ARTICLE:
────────────────────────────────────────
Re: g_list_insert_sorted bug




Some Guy <guy@mikepery.pr.mcs.net> writes:

> On Wed, 1 Jul 1998, Ian McKellar wrote:
> 
> > After breif experimentation, the broblem seems to be a bit more widespread. It
> > seems that there is a NULL item in every GList. g_list_foreach calls my
> > function with NULL too.
> 
> Yes, the way GList is implemented, each list starts off with a NULL first
> item.  This is not necessarily a bug, it's just part of g_list's algorithm.  
> There are a couple of ways to get around this:
>   1. Since the first item is always NULL, use g_list_prepend instead of
>      _append.  This will move the NULL to the end of the list so you don't
>      have to deal with it (it can be an 'end of list' type marker).
>   2. Whenever you have a g_list_foreach callback, just test for null and
>      skip past that item if it is null.
> There are list algorithms that utilize the whole list without placing a
> NULL in the first item, but apparently glib doesn't implement it that way.
────────────────────────────────────────
DATA PROVIDED:
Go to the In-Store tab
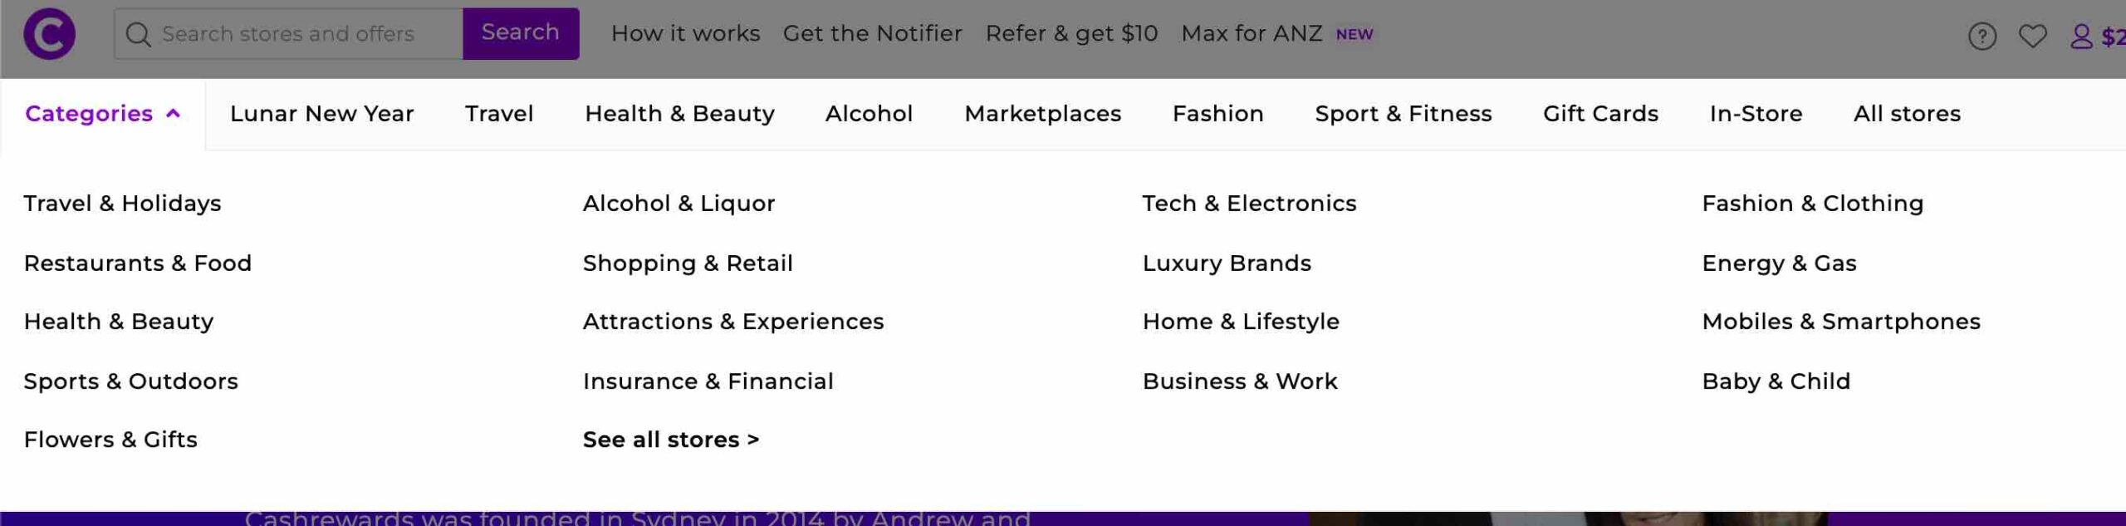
────────────────────────────────────────
TASK OBJECTIVE: Please reproduce the part of the GList reply above word for word, starting with "Re: g_list_insert_sorted bug" and going on through "with NULL too.".

OUTPUT OF THE TASK:
Re: g_list_insert_sorted bug




Some Guy <guy@mikepery.pr.mcs.net> writes:

> On Wed, 1 Jul 1998, Ian McKellar wrote:
> 
> > After breif experimentation, the broblem seems to be a bit more widespread. It
> > seems that there is a NULL item in every GList. g_list_foreach calls my
> > function with NULL too.